Tubu has become home to a new resident; an African Scops Owl which has taken to sleeping in a tree close to our entrance. A single sighting of a Secretarybird caused some excitement; we hope to see more in the near future.
"Wonderful hospitality. Johnny was an informative and great guide. Leopard sightings were fantastic. Once again a memorable few days with Wilderness Safaris. Hope to be back again very soon. Great place to spend a birthday - many thanks for all the spoiling." - Roy & Janet (RSA)
"Jacky and Justin are great hosts, and they do a great job of connecting all the guests in camp. No other camp has done that before and we made great friends. The food was terrific, lots of vegetarian options. Johnny is a fabulous guide who knows just the places to go and he knows his birds too! Bravo - our favourite experience so far!" - Kevin & Lotte (USA)

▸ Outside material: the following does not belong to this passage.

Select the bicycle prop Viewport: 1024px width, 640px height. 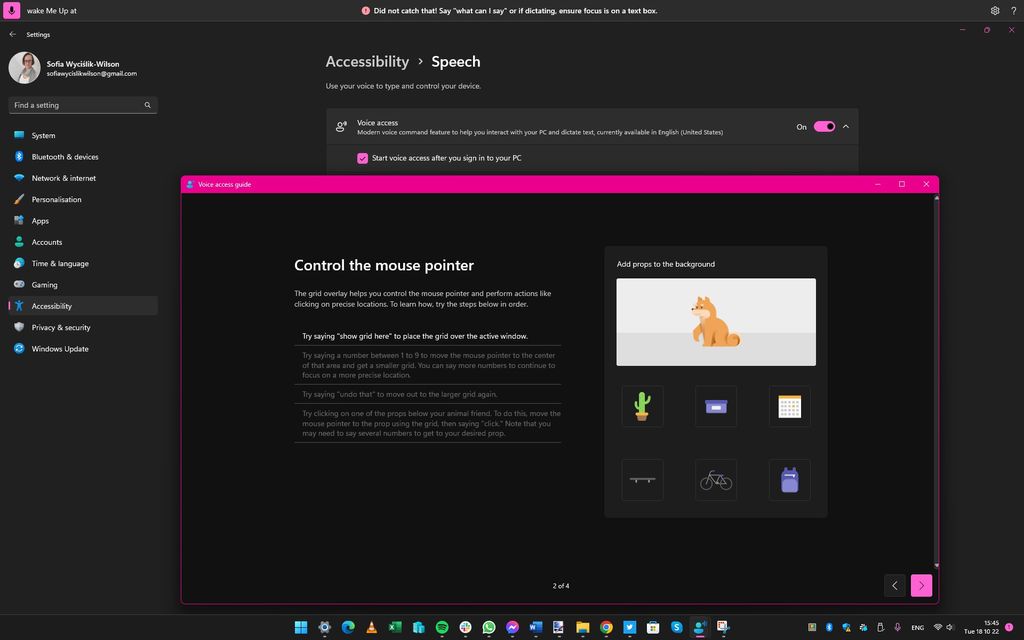tap(716, 479)
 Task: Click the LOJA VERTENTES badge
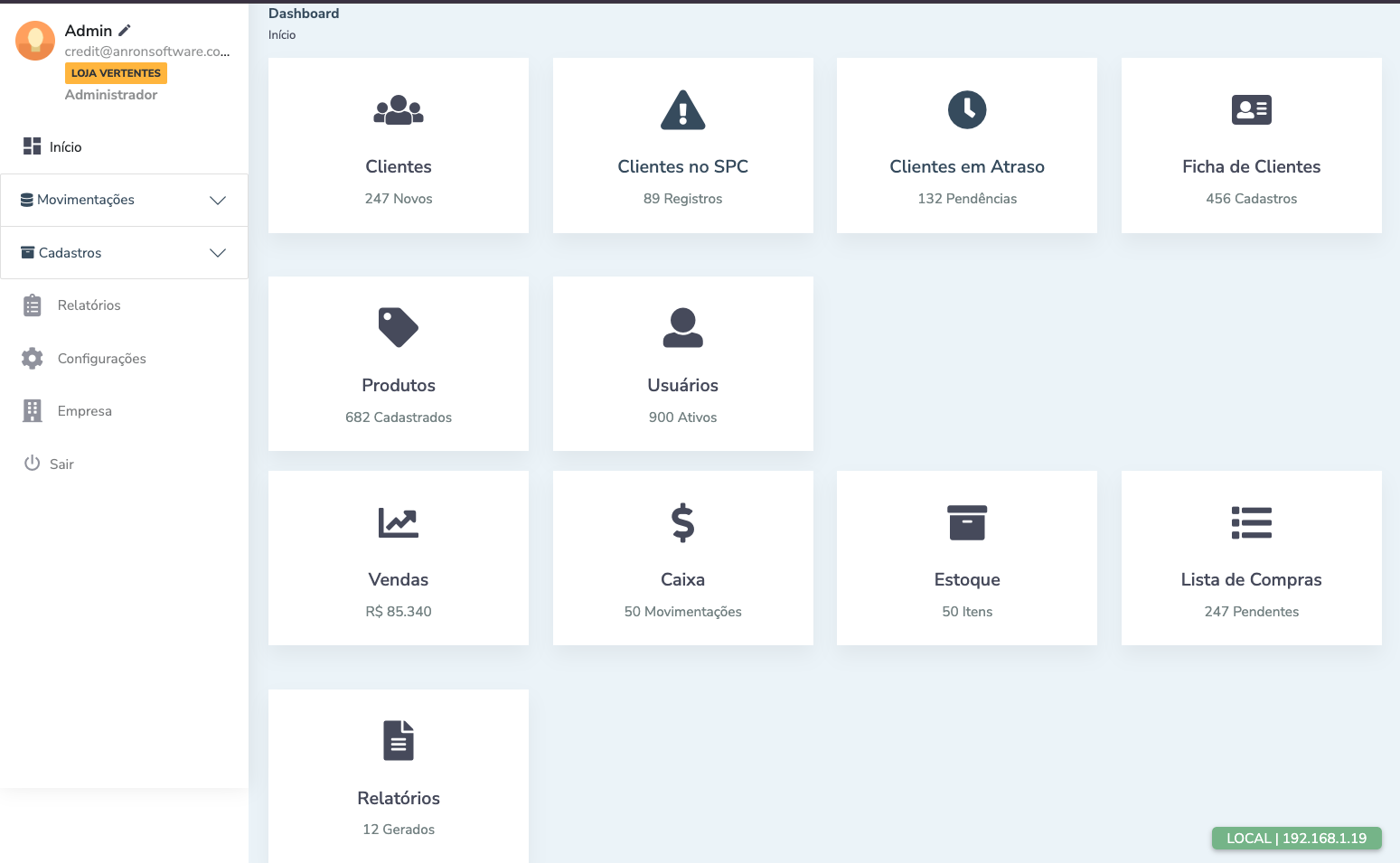click(x=116, y=73)
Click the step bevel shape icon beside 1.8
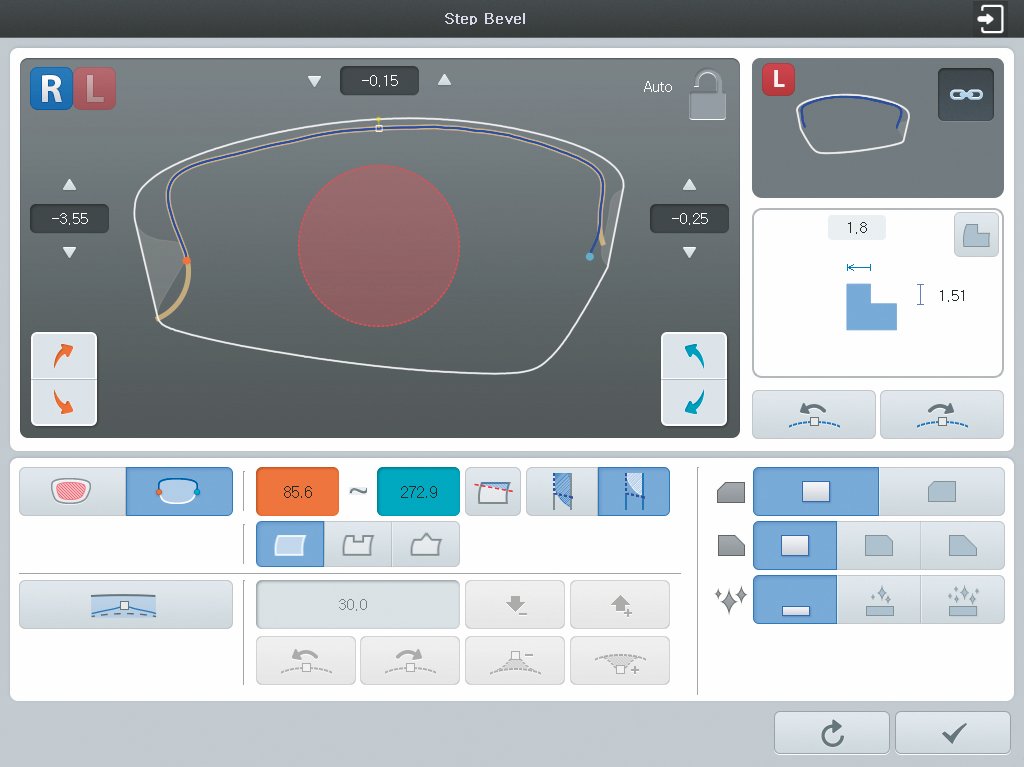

"Game viewing with Johnny - an incredibly exciting and educational experience! He is a gem. Spectacular landscape, sunsets, sunrises, wilderness and most of all animals, especially the elephant in our path! Most welcoming and warm host and hostess! The food was simply outstanding! Don't change a thing. This camp is intimate, fun and perfect. Sheer paradise! We absolutely loved it!" John & Catherine (USA)
"Seeing 4 different leopard in such a short time was fantastic. To Jacky, Justin and staff - thank you for the superb hospitality and dedication in making our stay enjoyable, fun, wild and peaceful. What a beautiful place." - Kassi, Vivian & Maxime (USA/FRANCE)
Staff in Camp
Management: Justin Stevens & Jacky Collett-Stevens
Guides: Kambango Sinimbo Johnny Mowanji
Special thanks to Peter Daubenbuechel for capturing the pangolin.
Kalahari Plains Camp
update - November 2010 Jump
to Kalahari Plains Camp
The long awaited rains have finally arrived to breathe life into the parched Kalahari Plains. The resurgence of life is a miracle to behold. Giant bullfrogs have emerged from their long dry aestivation periods. Puddles of water ripple with these giant amphibians and the atmosphere of re-awakening permeates everywhere. The grassy plains sprout various varieties of flowering lilies and springbok lambs frolic joyfully amidst this profusion of colour.
In response to this injection of life, predators have emerged to take full advantage of the easy pickings. Lion roars again split the silence of the Kalahari nights as the predators redefine their control of replenished natural water pans and plains re-colonised by gemsbok (oryx)and springbok.
The month has brought exciting and thrilling sightings on a regular basis. A highlight included an epic battle between the Kalahari Plains male pride and two blonde interlopers.
Another was observing a cheetah stalking a herd of springbok only to discover that a leopard was stalking the same herd. When the cats spotted each other they compromised their positions and the springbok were able to make good their escape. Another excellent sighting was of a brown hyaena at the airstrip at sunset. We also discovered a cheetah mother with her three tiny cubs. This beautiful family has become a regular feature of game drives in the area around camp.
On another occasion two vehicles full of guests were treated to the experience of witnessing the Plains Pride killing a gemsbok. An epic struggle took place which aptly brought home the drama and unpredictability of the Kalahari. One thing for sure is that Kalahari Plains is a predator's paradise and at no time is this more apparent than during the rainy season from November through to April.
Other unusual sightings included a hedgehog. These appear in the Kalahari but are not often seen.